Saved entries:
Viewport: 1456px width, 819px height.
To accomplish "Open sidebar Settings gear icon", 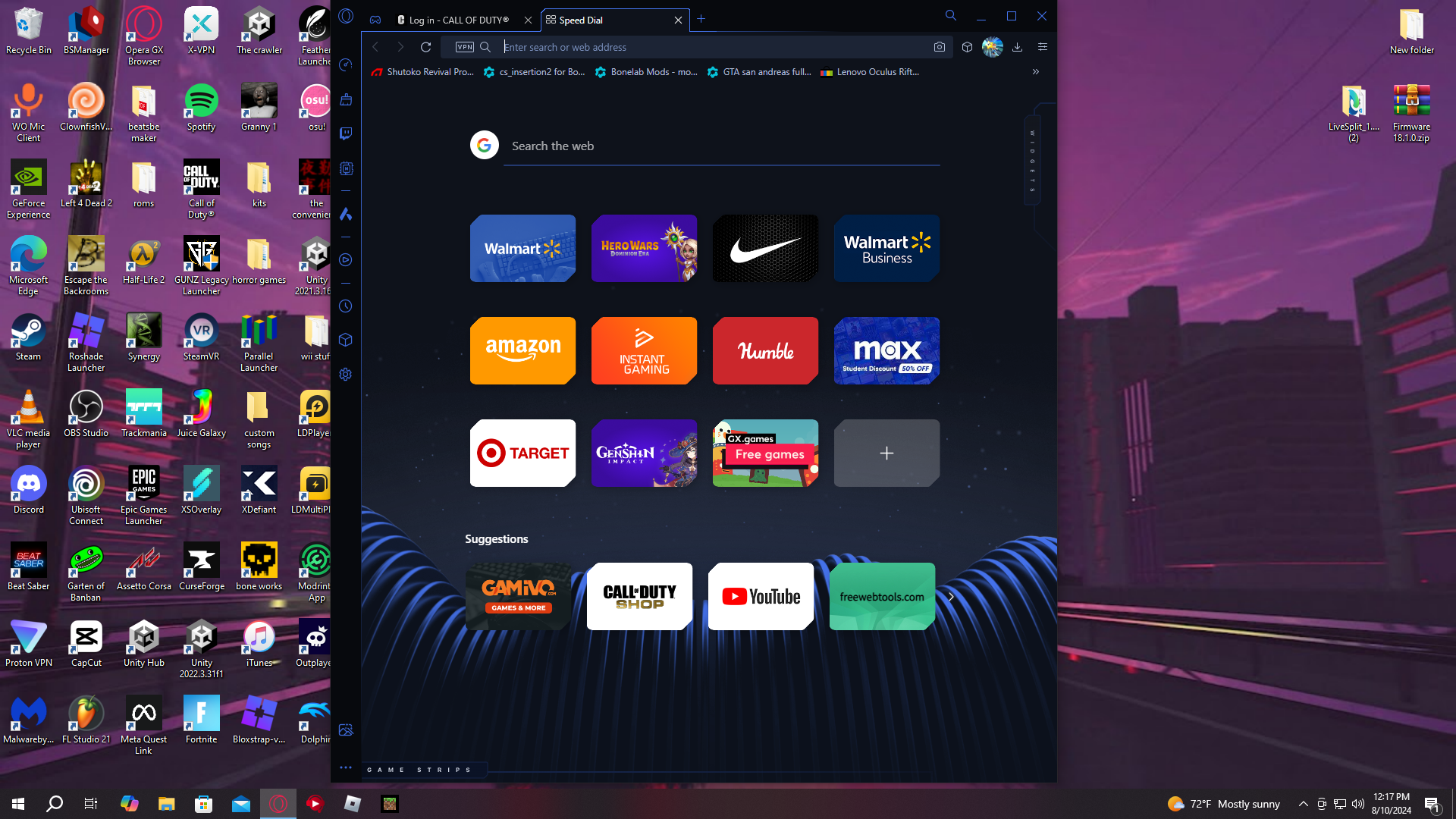I will click(x=346, y=375).
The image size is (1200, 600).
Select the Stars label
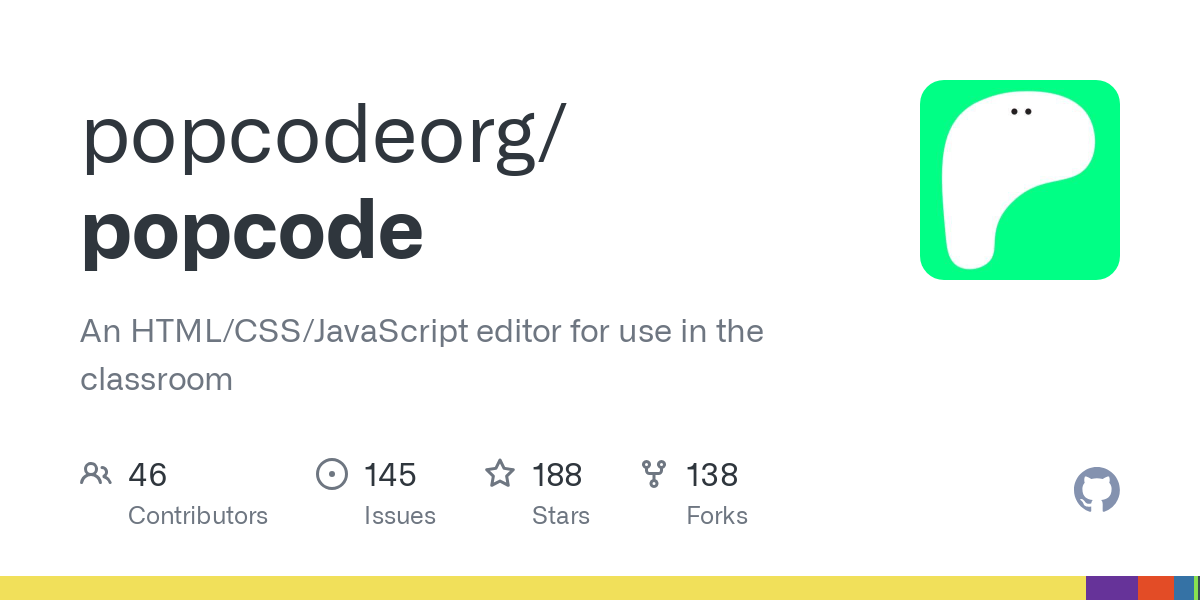point(561,516)
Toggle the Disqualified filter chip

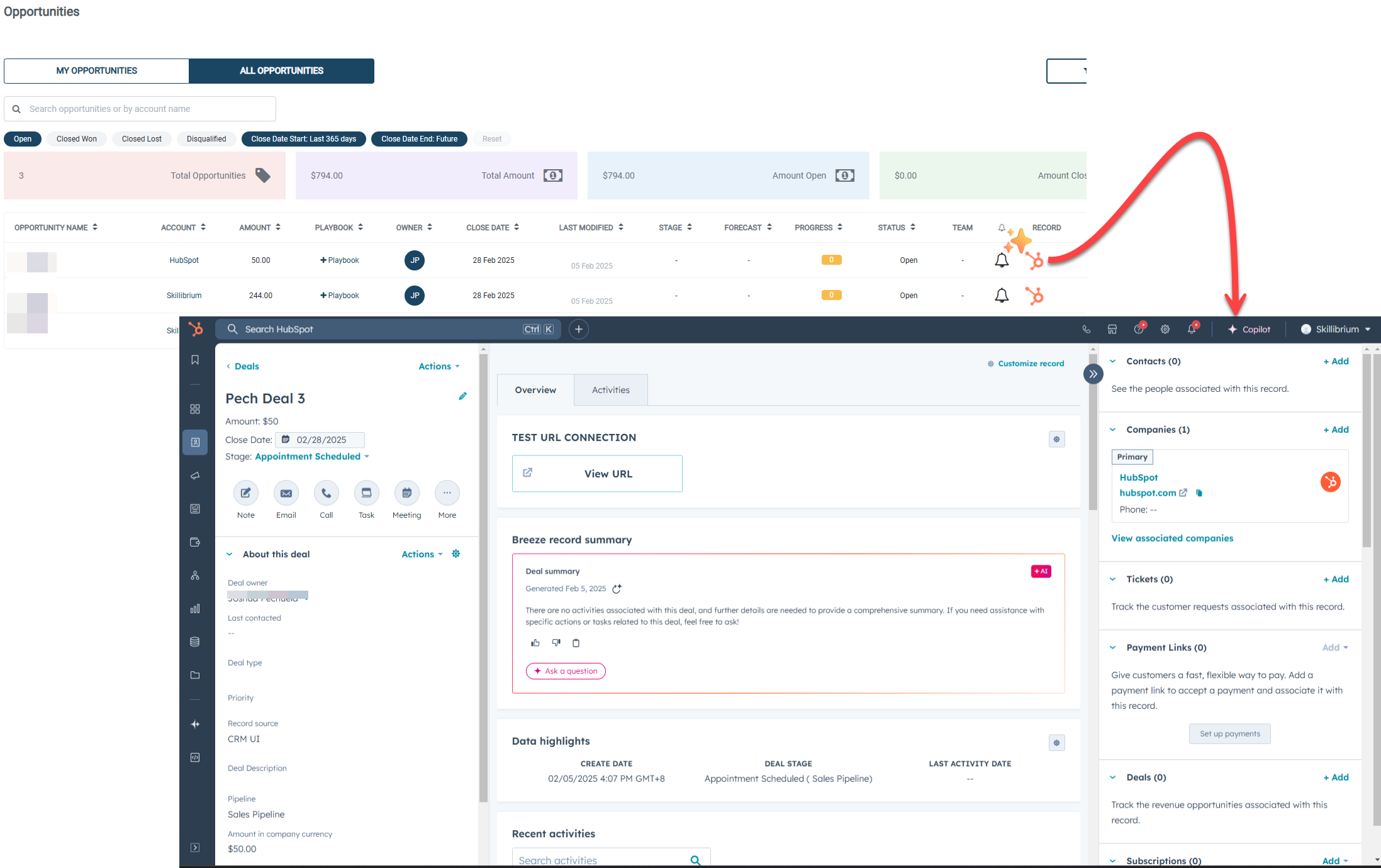pyautogui.click(x=206, y=139)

EXERCISE: Put every line of the entries, from the line containing "The image size is (1200, 600)." down to the end of the entries, into a JSON list of strings with one string per line and no blank lines. Leave the pictures out.

SOLUTION:
[
  "The image size is (1200, 600).",
  "Select the Stars label",
  "point(561,516)",
  "Toggle the Disqualified filter chip",
  "pyautogui.click(x=206, y=139)"
]